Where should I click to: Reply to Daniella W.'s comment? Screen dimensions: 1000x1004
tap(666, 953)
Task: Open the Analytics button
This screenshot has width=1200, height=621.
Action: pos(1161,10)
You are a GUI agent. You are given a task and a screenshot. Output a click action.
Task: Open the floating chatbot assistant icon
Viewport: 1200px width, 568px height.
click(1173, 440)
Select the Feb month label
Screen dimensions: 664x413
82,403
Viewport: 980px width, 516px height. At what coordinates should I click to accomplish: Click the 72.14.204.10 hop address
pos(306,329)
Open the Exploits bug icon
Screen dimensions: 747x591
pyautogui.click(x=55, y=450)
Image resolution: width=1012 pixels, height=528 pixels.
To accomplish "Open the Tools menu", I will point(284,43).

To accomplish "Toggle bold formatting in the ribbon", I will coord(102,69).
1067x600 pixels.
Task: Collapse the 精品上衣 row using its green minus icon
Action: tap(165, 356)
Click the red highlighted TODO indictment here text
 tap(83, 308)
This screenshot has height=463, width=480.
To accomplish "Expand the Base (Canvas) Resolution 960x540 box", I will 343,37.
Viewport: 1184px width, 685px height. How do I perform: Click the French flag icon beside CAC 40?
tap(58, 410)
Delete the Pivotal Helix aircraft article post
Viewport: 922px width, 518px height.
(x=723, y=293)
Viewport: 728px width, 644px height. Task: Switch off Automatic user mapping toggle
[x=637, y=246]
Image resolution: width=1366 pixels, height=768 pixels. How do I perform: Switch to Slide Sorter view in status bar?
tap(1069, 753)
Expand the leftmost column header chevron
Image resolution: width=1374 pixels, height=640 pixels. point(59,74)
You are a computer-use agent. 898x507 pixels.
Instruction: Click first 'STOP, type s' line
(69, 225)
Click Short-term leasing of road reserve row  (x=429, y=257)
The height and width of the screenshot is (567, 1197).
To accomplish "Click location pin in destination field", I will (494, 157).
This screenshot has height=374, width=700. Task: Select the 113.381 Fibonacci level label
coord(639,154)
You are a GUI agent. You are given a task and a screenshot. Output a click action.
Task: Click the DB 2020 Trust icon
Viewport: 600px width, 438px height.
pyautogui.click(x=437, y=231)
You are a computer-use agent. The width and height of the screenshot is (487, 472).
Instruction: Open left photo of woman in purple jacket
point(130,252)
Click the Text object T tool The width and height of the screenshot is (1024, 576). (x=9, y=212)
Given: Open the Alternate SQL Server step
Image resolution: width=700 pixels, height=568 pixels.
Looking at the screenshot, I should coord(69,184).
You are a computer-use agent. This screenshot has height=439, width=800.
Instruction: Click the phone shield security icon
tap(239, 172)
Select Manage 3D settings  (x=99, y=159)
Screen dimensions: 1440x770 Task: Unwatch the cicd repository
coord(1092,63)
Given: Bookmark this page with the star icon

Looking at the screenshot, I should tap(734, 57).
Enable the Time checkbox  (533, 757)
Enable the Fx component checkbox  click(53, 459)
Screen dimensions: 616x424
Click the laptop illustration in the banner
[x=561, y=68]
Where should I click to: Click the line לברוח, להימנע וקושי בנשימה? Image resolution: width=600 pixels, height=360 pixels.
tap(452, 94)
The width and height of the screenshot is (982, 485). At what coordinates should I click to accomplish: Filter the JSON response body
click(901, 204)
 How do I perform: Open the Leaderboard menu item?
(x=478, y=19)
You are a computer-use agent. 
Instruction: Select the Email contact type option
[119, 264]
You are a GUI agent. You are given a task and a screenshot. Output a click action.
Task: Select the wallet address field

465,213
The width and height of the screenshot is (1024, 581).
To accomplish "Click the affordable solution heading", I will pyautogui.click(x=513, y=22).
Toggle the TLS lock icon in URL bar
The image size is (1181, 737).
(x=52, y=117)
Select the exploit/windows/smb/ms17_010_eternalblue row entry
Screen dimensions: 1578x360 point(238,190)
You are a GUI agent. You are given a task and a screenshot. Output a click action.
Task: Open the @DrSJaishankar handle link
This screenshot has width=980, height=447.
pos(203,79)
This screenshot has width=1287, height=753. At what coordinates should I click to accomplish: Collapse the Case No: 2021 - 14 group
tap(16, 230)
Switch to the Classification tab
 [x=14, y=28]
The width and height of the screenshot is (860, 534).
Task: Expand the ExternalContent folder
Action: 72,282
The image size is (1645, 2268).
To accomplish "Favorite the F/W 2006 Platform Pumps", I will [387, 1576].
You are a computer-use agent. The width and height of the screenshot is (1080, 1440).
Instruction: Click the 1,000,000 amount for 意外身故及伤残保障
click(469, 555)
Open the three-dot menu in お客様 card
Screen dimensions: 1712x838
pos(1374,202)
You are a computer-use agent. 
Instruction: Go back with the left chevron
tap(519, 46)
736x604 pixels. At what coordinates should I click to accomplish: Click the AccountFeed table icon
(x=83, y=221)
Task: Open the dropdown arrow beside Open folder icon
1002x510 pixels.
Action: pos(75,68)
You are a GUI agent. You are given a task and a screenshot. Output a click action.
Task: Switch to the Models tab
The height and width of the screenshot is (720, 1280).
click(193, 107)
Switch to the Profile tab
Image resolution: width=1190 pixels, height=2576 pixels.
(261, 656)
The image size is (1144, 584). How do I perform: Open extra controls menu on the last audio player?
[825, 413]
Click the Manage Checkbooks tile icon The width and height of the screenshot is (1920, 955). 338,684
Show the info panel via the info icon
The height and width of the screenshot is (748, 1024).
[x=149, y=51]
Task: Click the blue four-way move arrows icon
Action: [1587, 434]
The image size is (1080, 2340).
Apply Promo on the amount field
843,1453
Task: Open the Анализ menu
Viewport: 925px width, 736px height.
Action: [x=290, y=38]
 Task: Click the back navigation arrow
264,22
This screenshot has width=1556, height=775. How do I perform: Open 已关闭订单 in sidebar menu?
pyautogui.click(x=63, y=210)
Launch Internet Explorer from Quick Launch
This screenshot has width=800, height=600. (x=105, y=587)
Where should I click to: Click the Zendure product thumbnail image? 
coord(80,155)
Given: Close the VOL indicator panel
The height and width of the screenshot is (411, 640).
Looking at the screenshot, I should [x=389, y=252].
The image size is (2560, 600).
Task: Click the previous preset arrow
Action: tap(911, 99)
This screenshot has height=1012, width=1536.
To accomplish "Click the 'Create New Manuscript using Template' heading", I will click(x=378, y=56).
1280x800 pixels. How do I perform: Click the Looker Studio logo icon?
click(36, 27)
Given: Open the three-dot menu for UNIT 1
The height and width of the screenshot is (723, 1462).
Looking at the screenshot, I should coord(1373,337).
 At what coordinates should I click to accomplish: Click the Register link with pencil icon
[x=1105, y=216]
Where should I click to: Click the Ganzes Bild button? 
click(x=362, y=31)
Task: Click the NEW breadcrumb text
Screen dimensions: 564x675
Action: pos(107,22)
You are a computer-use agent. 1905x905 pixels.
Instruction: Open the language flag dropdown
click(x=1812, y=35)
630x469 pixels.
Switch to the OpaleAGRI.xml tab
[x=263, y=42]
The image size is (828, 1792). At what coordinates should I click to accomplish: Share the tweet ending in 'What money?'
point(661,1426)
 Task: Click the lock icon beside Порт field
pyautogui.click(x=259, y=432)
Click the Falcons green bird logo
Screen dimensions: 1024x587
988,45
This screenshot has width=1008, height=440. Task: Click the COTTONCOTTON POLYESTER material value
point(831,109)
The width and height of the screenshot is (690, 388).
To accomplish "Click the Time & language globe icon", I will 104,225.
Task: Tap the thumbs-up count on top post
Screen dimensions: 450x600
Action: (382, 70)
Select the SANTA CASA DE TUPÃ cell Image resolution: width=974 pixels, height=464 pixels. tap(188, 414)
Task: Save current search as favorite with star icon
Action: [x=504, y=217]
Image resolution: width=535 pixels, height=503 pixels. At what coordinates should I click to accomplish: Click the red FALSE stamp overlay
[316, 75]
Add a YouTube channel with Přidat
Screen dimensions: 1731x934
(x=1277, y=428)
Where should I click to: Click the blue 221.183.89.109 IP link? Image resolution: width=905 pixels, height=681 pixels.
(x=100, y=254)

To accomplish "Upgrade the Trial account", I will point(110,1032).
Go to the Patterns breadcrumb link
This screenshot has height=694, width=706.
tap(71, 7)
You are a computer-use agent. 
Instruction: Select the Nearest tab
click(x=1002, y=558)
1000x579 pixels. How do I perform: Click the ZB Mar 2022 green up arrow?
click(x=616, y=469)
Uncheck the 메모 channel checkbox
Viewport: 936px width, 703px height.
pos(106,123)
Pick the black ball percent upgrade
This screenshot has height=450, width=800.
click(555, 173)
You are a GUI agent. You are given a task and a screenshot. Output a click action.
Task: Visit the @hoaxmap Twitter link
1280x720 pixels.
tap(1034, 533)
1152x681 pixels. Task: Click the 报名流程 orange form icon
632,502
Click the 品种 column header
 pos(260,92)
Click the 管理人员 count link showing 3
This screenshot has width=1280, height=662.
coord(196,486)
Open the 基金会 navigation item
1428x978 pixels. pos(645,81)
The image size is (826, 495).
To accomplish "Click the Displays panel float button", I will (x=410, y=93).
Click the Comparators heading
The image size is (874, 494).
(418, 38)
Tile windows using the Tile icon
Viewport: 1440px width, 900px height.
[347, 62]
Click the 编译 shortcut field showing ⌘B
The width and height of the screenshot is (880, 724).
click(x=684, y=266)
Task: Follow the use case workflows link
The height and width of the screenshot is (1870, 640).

■ Exercise brief
Look through the entries above; copy every line holding the string "checkbox".

■ Response for this exercise
Enable the Time checkbox  (533, 757)
Enable the Fx component checkbox  click(53, 459)
Uncheck the 메모 channel checkbox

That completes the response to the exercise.